- _REQUIRED ACTION_
Nothing but the lines below from the one containing "The height and width of the screenshot is (694, 802)." through the one containing "You are a computer-use" should appear in the answer, exact and without pictures.
==================================================
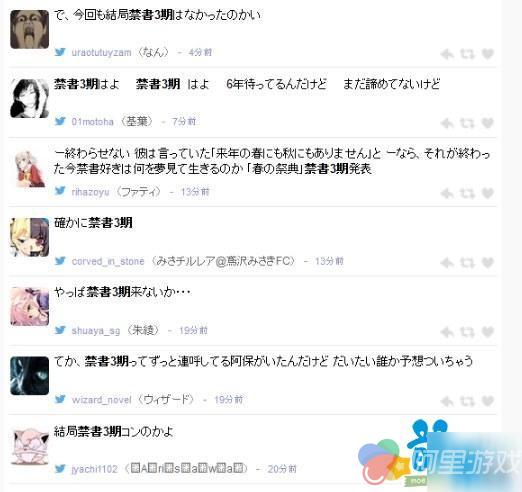
Task: Visit rihazoyu's profile link
Action: click(90, 192)
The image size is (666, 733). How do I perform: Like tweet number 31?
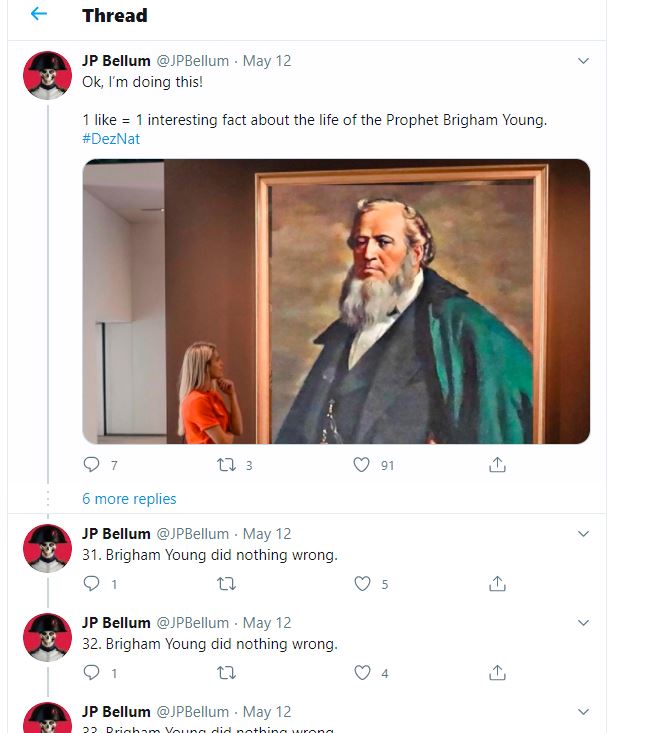[x=362, y=584]
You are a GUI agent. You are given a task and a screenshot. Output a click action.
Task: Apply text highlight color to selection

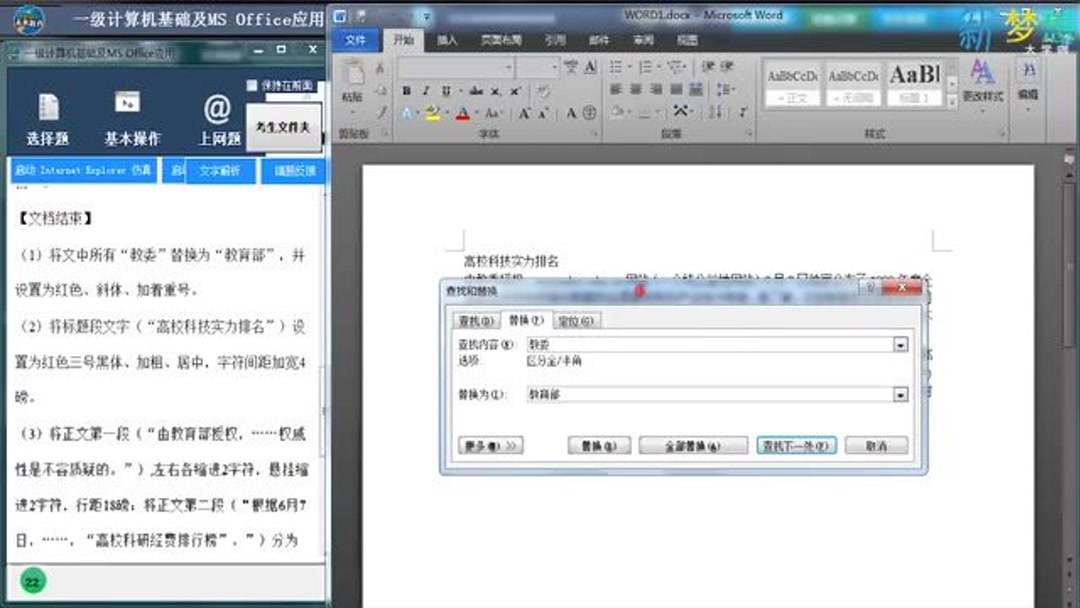point(430,110)
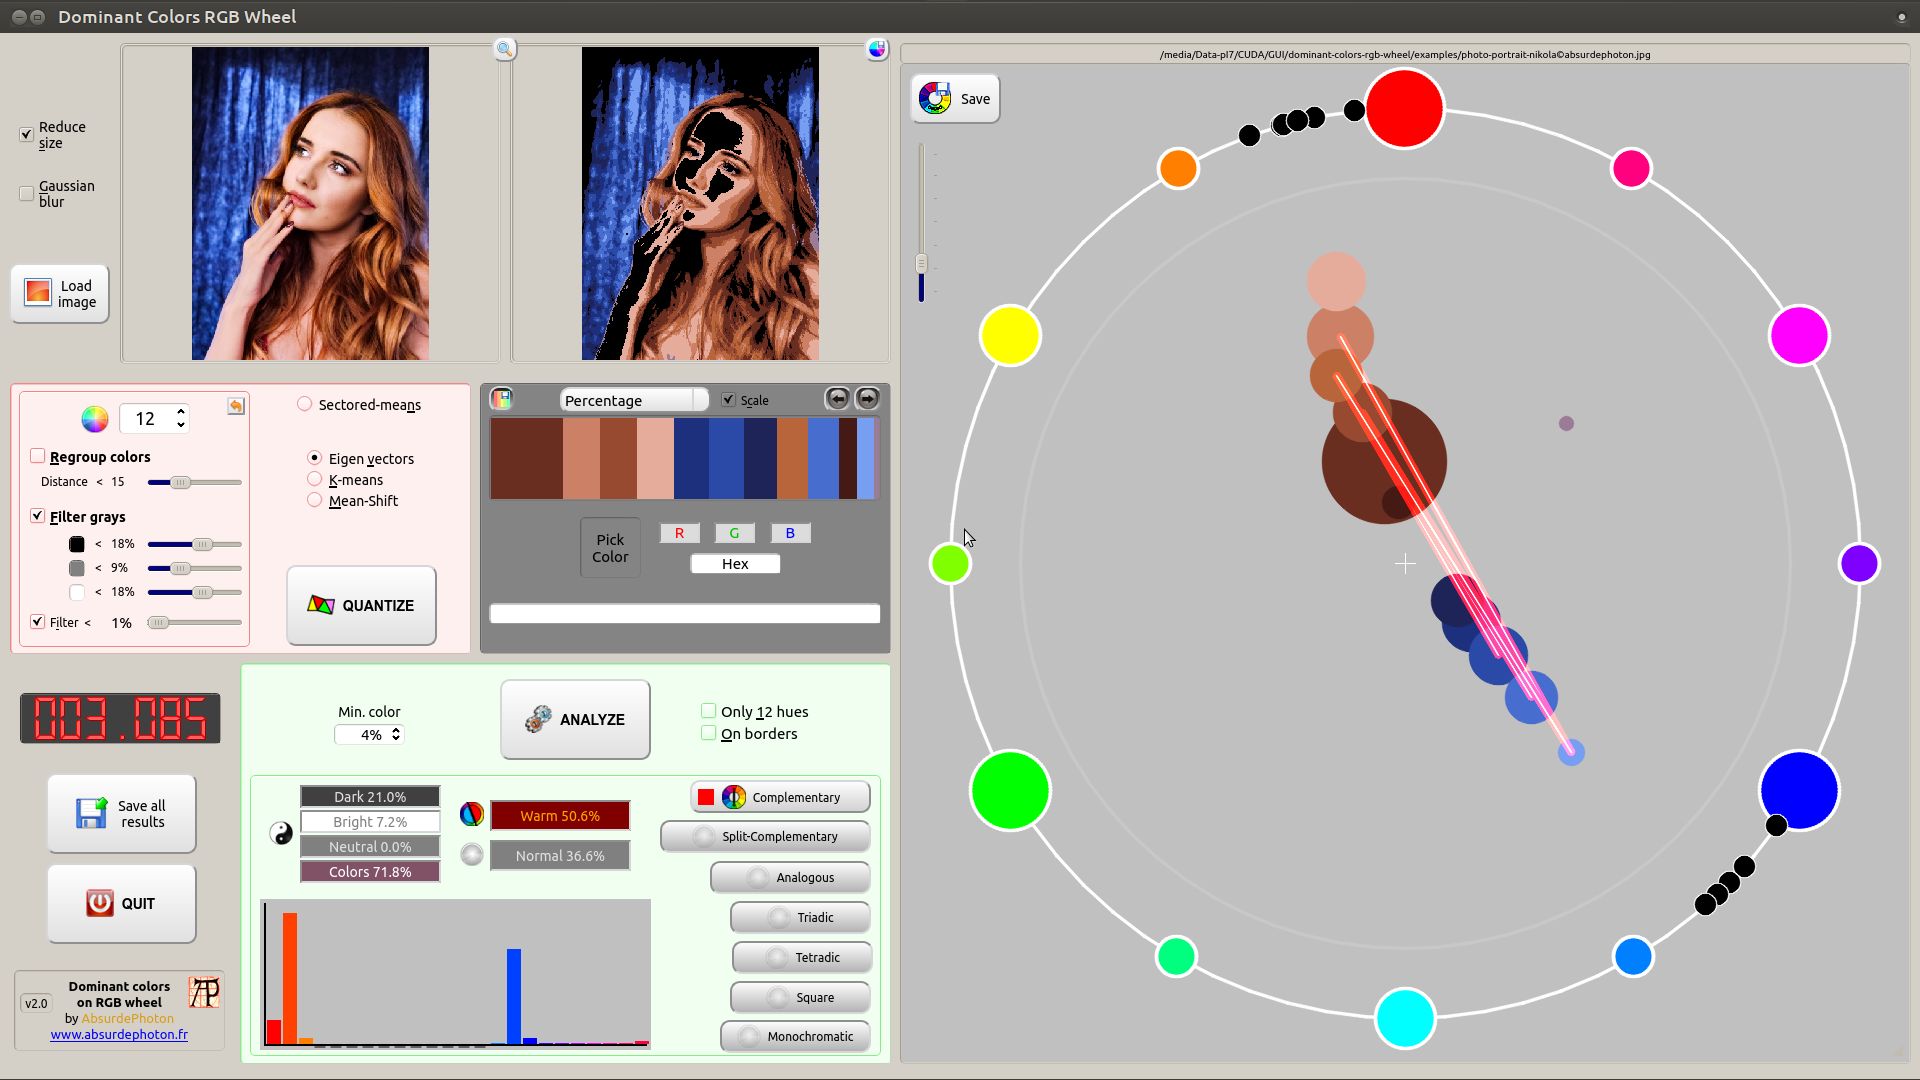Click the Load Image icon button

61,293
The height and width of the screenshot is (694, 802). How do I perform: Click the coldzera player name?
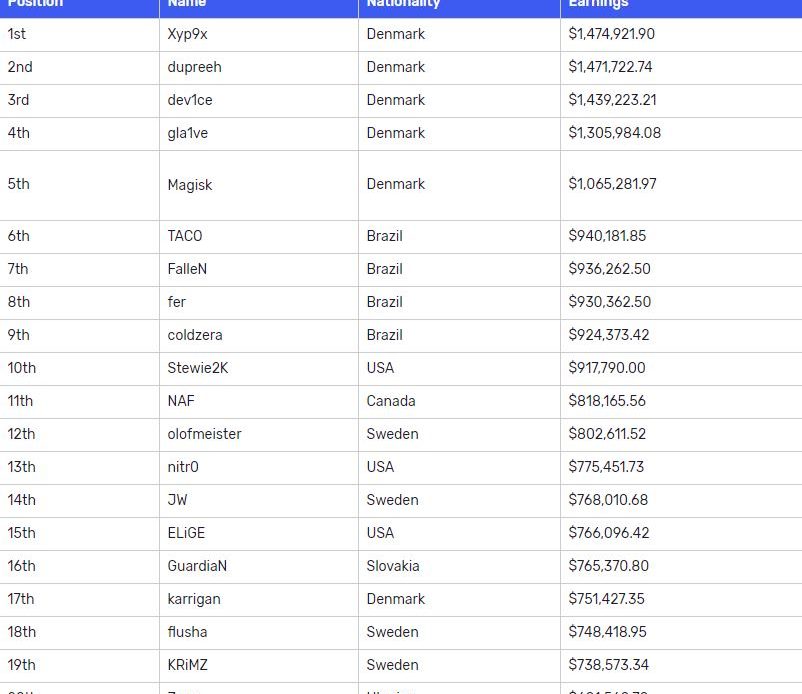point(195,335)
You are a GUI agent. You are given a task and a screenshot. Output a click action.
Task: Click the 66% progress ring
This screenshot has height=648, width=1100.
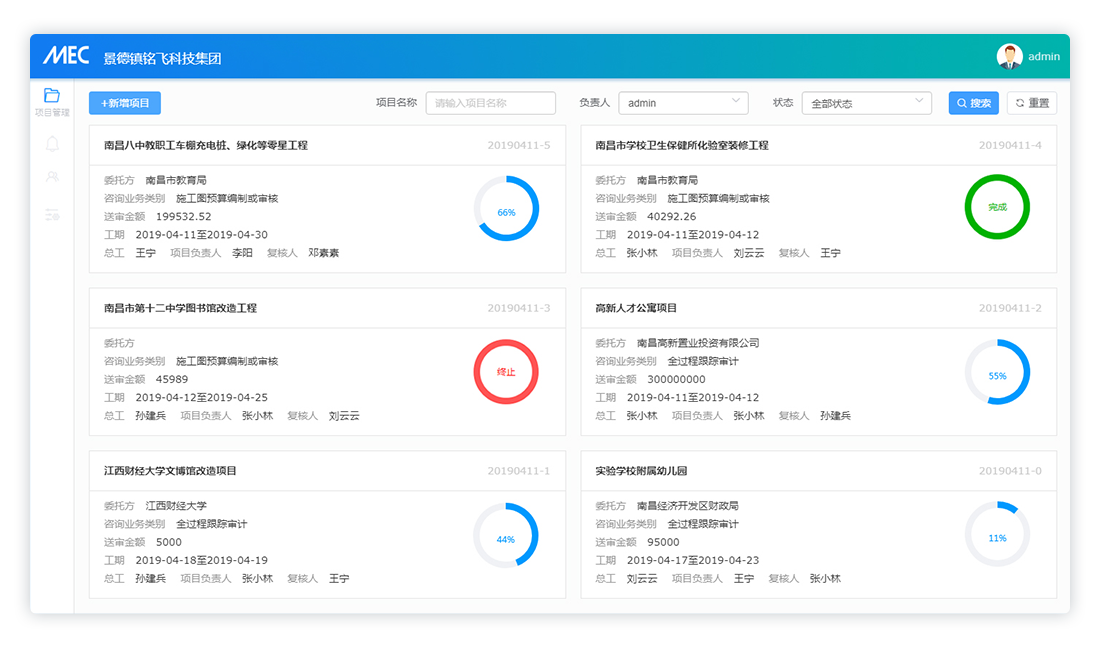click(x=506, y=209)
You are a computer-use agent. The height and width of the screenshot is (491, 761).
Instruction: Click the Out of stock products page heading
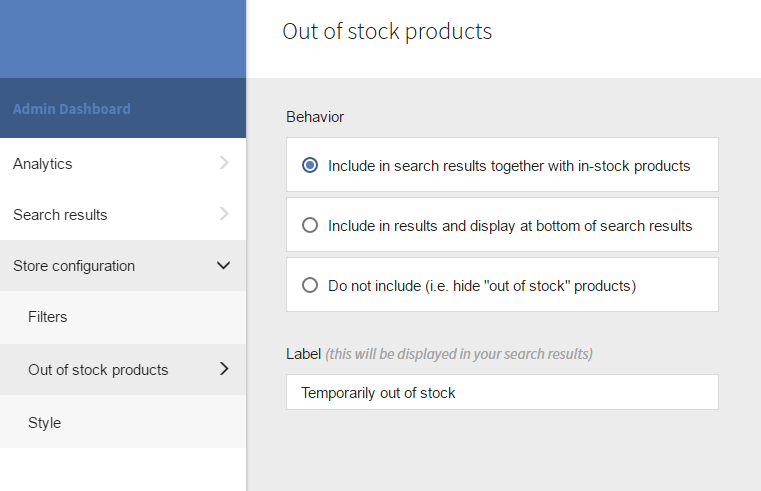coord(387,31)
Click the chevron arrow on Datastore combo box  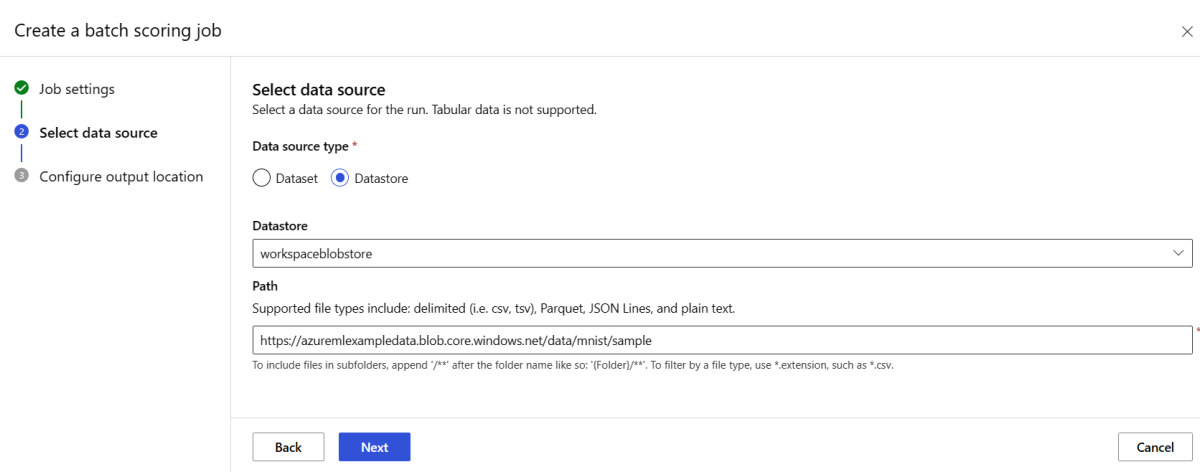(1178, 254)
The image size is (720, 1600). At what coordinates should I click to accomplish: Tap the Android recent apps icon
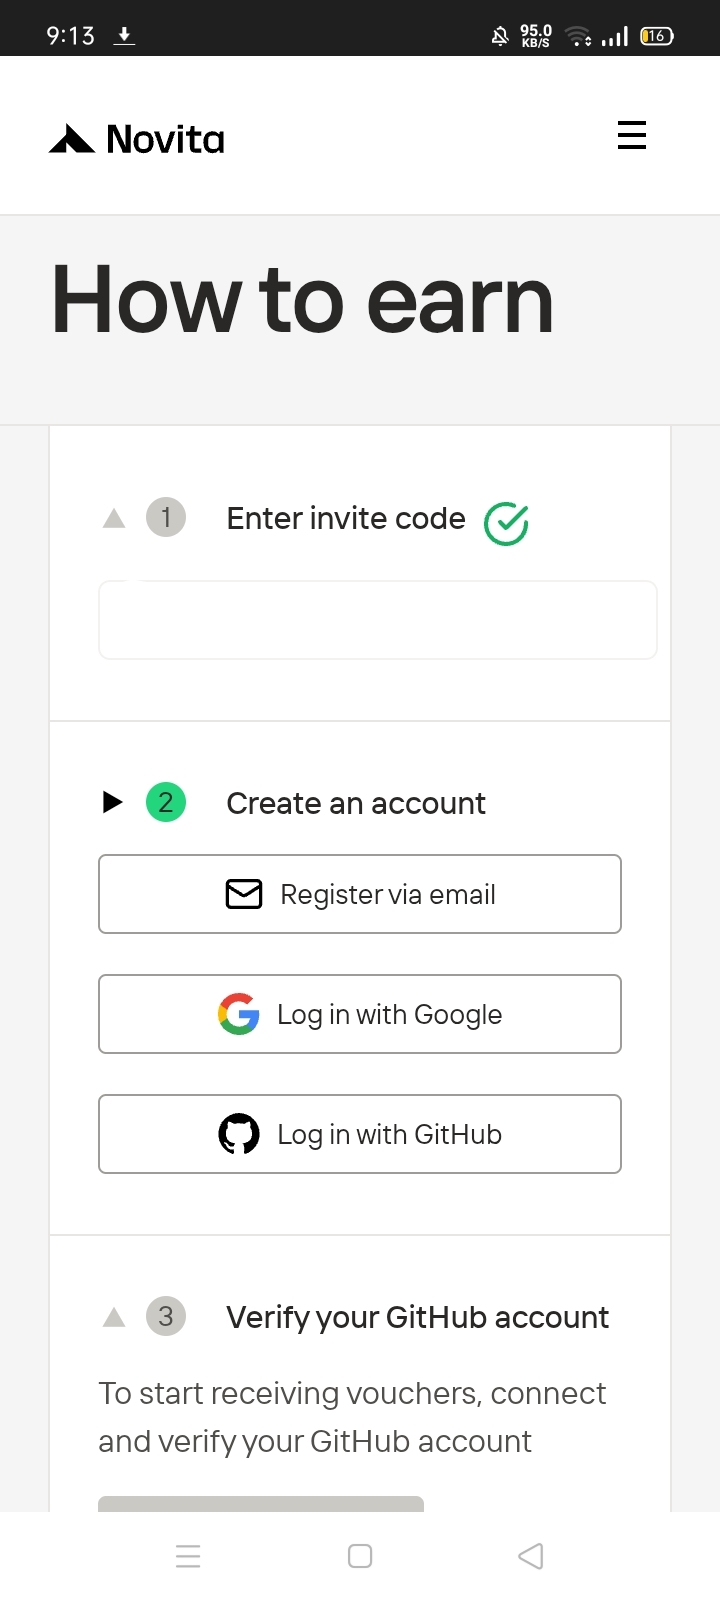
==================================================
- _COMPLETED EXERCISE_
The height and width of the screenshot is (694, 802). How do I perform: Click the coldzera player name?
point(195,335)
You are a GUI agent. You are given a task and a screenshot. Output a click action.
Task: Click the 66% progress ring
This screenshot has height=648, width=1100.
click(x=506, y=209)
You are a computer-use agent. The height and width of the screenshot is (491, 761).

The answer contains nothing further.